I also had that problem from time to time on the x370 Taichi.
 

djeyewater

Member
Apr 15, 2007
37
0
66
Thanks for the suggestions everyone. Problem could be Vega GPU itself, conflict with the other GPU, motherboard, or PSU. Unfortunately the machine doesn't BSOD, just locks up completely, so no minidumps to analyse.
The board does seem a bit flaky though, today I was trying to swap out the NVMe drive for a larger one, and boot off the current one in a USB caddy (the board only has 1 M.2 slot). Sometimes it would see the USB drive at boot / in the BIOS, othertimes it wouldn't. Just gone back to the original drive mounted on the board for now as got work I need to get done.
 

VirtualLarry

No Lifer
Aug 25, 2001
56,340
10,044
126
You know, I cannot recall ever having used Nvidia and AMD, in the same system, at the same time, before. I wonder if there is a driver conflict involved?
I'm using an XFX reference blower RX 5700 8GB card as my primary (Windows desktop too), and then an MSI GTX 1660 ti 'Gaming X' as my secondary GPU. I'm hashing on both of them. Sometimes, one or the other quits working in the mining app, and it needs to be re-started, or sometimes, rarely, I need to reboot the whole system.

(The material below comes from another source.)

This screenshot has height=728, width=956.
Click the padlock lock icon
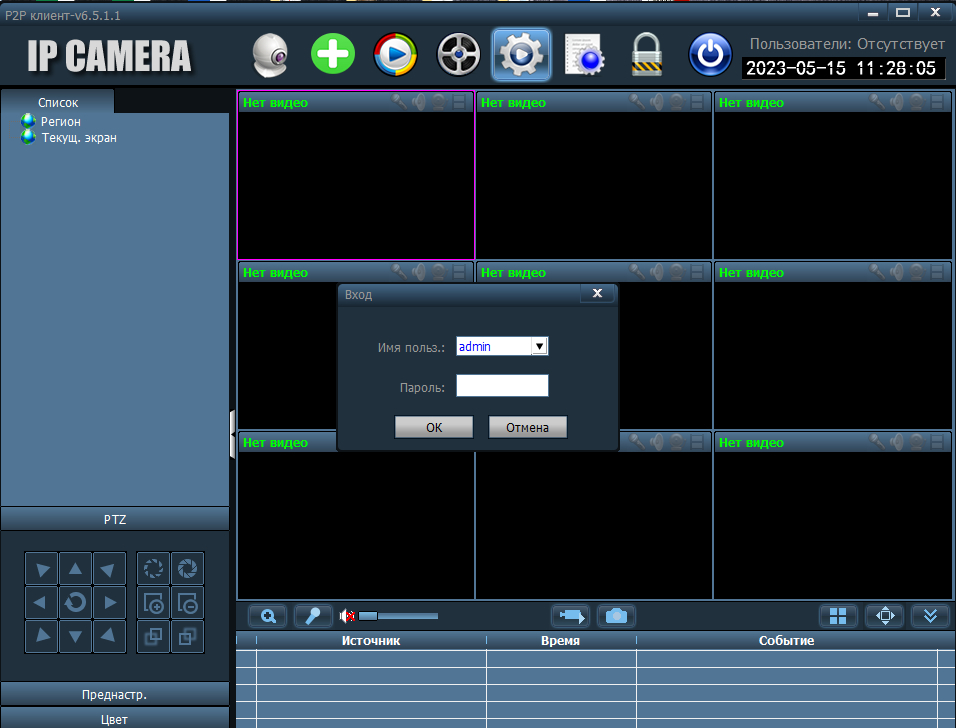point(647,54)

Though, I will say, the last couple of Adrenaline 2020 drivers, have been way more stable than they used to be. Rarely ever get black-screen or system-freeze now. I think, not entirely sure, that I'm using the 441.41 drivers for the NVidia card.
 
  • Like
Reactions: DAPUNISHER

djeyewater

Member
Apr 15, 2007
37
0
66
So far, since switching the card back to a single PCI-e power cable, I haven't had any issues. Since the issue is intermittent that's no guarantee it's fixed, only time will tell. I checked the temps and they seemed fine. I also tried undervolting it, but the AMD drivers are (still) useless and stop using the manual settings.
 

linaaslt

Junior Member
Aug 8, 2013
20
6
81
I also tried undervolting it, but the AMD drivers are (still) useless and stop using the manual settings.
I could disagree with you on drivers being useless, i had vega 56 for a year and a half, i never had any driver issues, even undervolting my card, it's been udervolted since i got it, and it's been rock solid. Might need to loo for a problem somewhere els.
 

Feld

Senior member
Aug 6, 2015
287
95
101
Current drivers don't allow certain cards to change clocks. I'm using drivers from a year ago for my Radeon VII because anything newer won't allow me to overclock without delving into registry hacks. Not sure if the problem is just for Vega cards or everything older than Navi. But if anyone is having issues with manually changing clock speeds and voltages, the 19.5.2 drivers are the last ones that fully allowed it for Vega cards.
 

DrMrLordX

Lifer
Apr 27, 2000
21,631
10,843
136
@Feld

Part of the problem with Radeon VII is Radeon Settings/Radeon Software. The driver will allow overclocking, but you have to use external software like OverdriveNTool to make it stick.
 
  • Like
Reactions: Feld

Feld

Senior member
Aug 6, 2015
287
95
101
@Feld

Part of the problem with Radeon VII is Radeon Settings/Radeon Software. The driver will allow overclocking, but you have to use external software like OverdriveNTool to make it stick.
Yeah, I know it's possible with third party tools. If I ever need to do so due to compatibility issues with the older driver I will, but that's added complexity that I don't need at the moment. The 19.5.2 drivers are rock solid stable and are currently giving me plenty of performance for mining and gaming (mostly Borderlands 3 right now), so until I'm either forced into making a change or AMD fixes overclocking in their own software, I'm content as is.